À l’écoute du monde, le cœur au rythme du Maroc

Par Houda Elfchtalli
—————–
Le 21 juin, depuis 1982, le monde entier célèbre la Fête de la Musique, une initiative née en France et devenue universelle. Plus de 120 pays et 700 villes y participent aujourd’hui, affirmant que la musique n’est pas un luxe ni un divertissement : elle est un droit vital, une expression de l’âme humaine, un pont entre les cultures.
La musique, écrivait Nietzsche, est « la véritable langue universelle ». Et c’est cette langue que nous parlons tous, sans apprentissage préalable, lorsque les tambours battent, que la voix s’élève ou que les cordes frémissent. Chaque peuple y inscrit son histoire. Chaque région y grave ses douleurs, ses espoirs, ses visions. Les musiques du monde sont des archives vivantes, souvent orales, toujours essentielles.
En ce jour de célébration, il serait injuste d’ignorer les musiques dites « authentiques », celles qui résistent à l’uniformisation, celles qui naissent d’un terroir et s’imprègnent d’un mode de vie. Le chant touareg, le flamenco andalou, les percussions sénégalaises, les maqâms orientaux, les polyphonies corses ou géorgiennes… Tous sont des héritages en mouvement, menacés parfois, résistants toujours.
Et le Maroc, dans cette mosaïque, est une étoile brillante, un carrefour de civilisations musicales.
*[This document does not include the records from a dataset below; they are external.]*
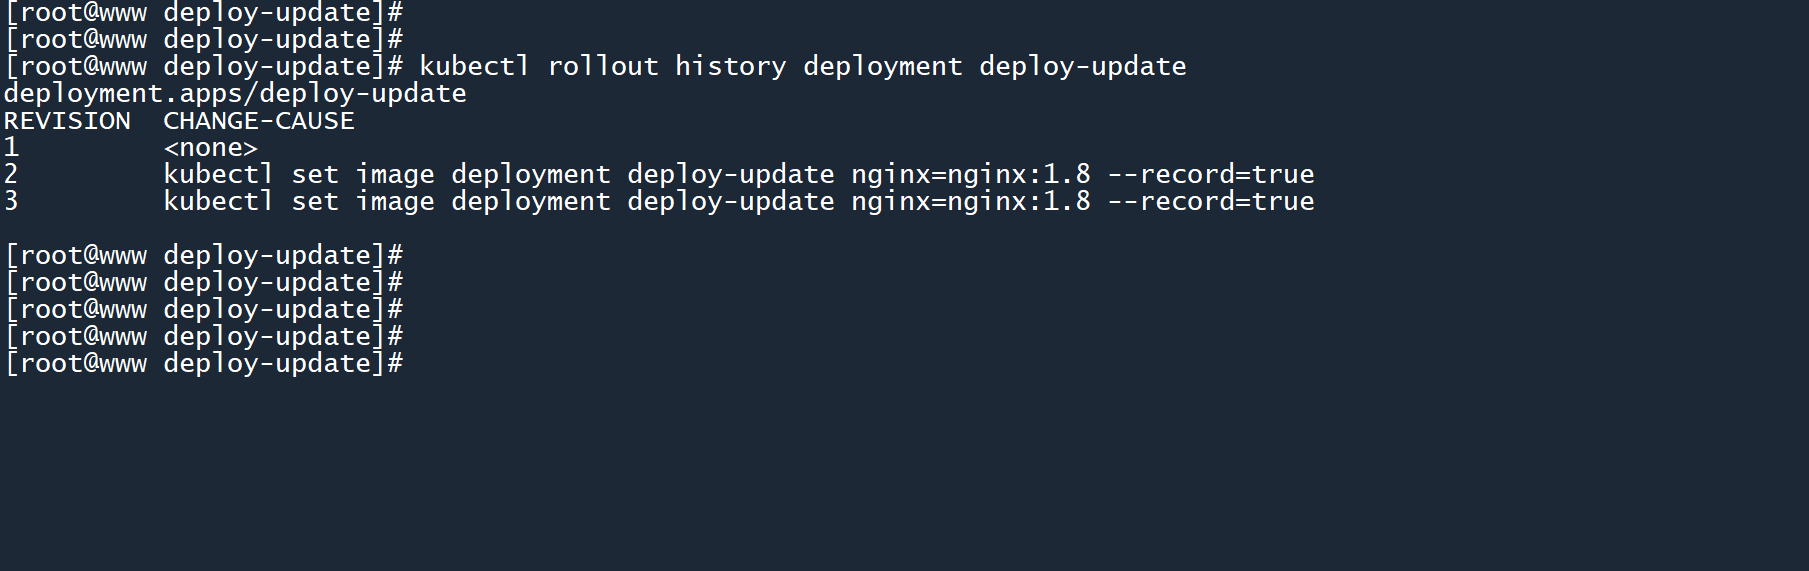Click the word "deployment" in the typed command
The height and width of the screenshot is (571, 1809).
click(x=882, y=67)
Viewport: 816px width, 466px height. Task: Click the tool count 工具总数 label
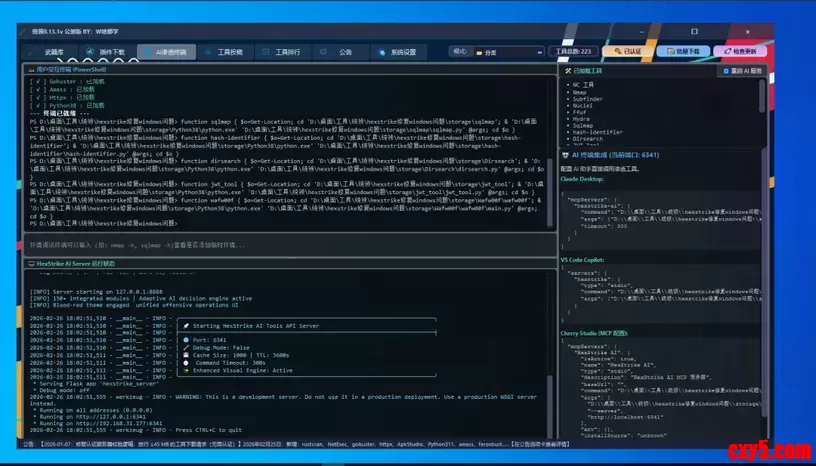(573, 51)
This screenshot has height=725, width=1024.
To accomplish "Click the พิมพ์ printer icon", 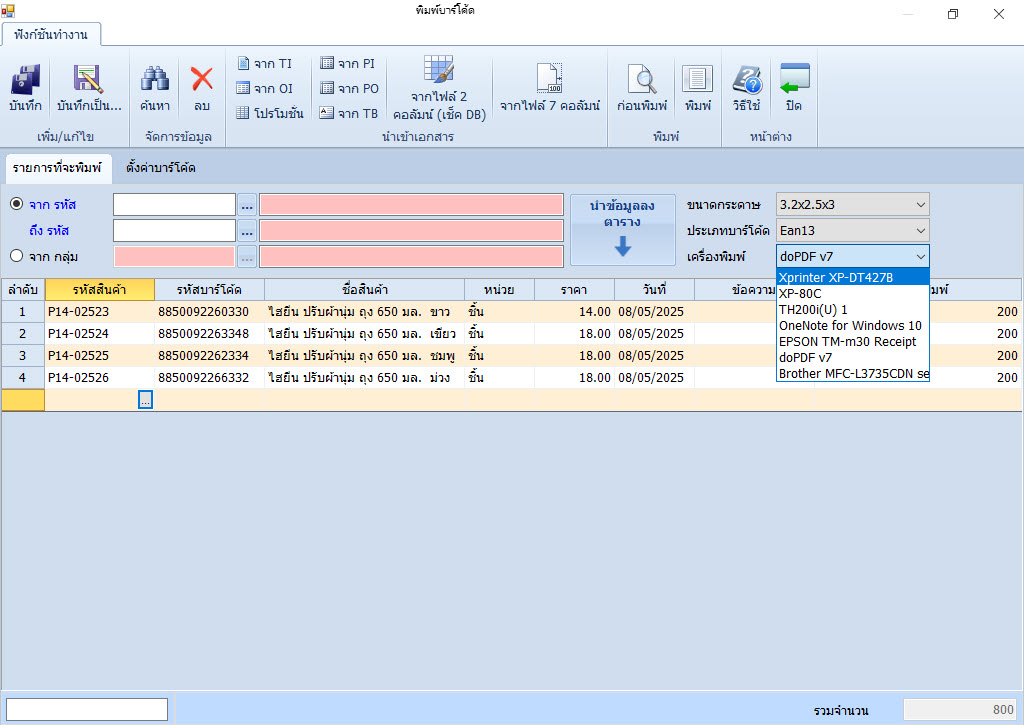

Ses traditions sonores sont aussi nombreuses que ses dialectes, ses climats ou ses paysages. Que l’on pense au malhoun, poésie chantée née au XIIIe siècle dans les médinas, au gharnati, noble descendant de l’Andalousie perdue, ou aux chants amazighs, transmis par les femmes de l’Atlas et du Rif comme une prière chantée à la vie.
Le malhoun, justement, a été reconnu comme patrimoine culturel immatériel de l’humanité par l’UNESCO en décembre 2023, consacrant ainsi des siècles de transmission poétique et musicale à travers les villes de Fès, Meknès, Salé et Marrakech. Une reconnaissance tardive mais essentielle pour cet art raffiné, à la fois populaire et savant, où le verbe se fait musique, et la musique, mémoire.
« La musique marocaine est un continent à elle seule », dit M. Abdelwahab Doukkali, maître intemporel de la chanson moderne. Il a raison : notre pays compte plus de 15 grandes familles musicales traditionnelles, sans compter les nombreuses variantes régionales. À Meknès et à Fès, le chant soufi élève les âmes ; à Essaouira, le gnawa convoque les esprits par le guembri et la transe ; à Casablanca, le chaâbi réunit les foules dans une ferveur populaire inégalée. Et que dire de l’aita, où les cheikhates racontent la société et l’histoire avec une puissance brute, pure et sincère.
En cette Journée de la Musique, saluons non seulement les artistes reconnus, mais aussi les musiciens anonymes, les derniers maîtres traditionnels, les passeurs d’oralité, les jeunes qui reprennent les instruments oubliés, ceux qui font vibrer le bendir ou renaître le oud dans des ateliers modestes mais habités.
Que cette journée soit une mémoire vivante, mais aussi un espoir. Car il ne s’agit pas seulement de célébrer, mais de préserver. L’UNESCO a déjà classé plusieurs formes musicales marocaines au patrimoine immatériel de l’humanité, comme l’art de l’aita, les rituels gnawa, et désormais le malhoun. Mais beaucoup d’autres restent en danger, faute de transmission ou de reconnaissance.
Souvenons-nous de cette parole de Rabindranath Tagore : « La musique remplit l’infini entre deux âmes. »
Le Maroc, dans l’infini sonore du monde, est un lien précieux entre l’Afrique, l’Europe et l’Orient. À nous de l’honorer, de l’écouter, de le transmettre.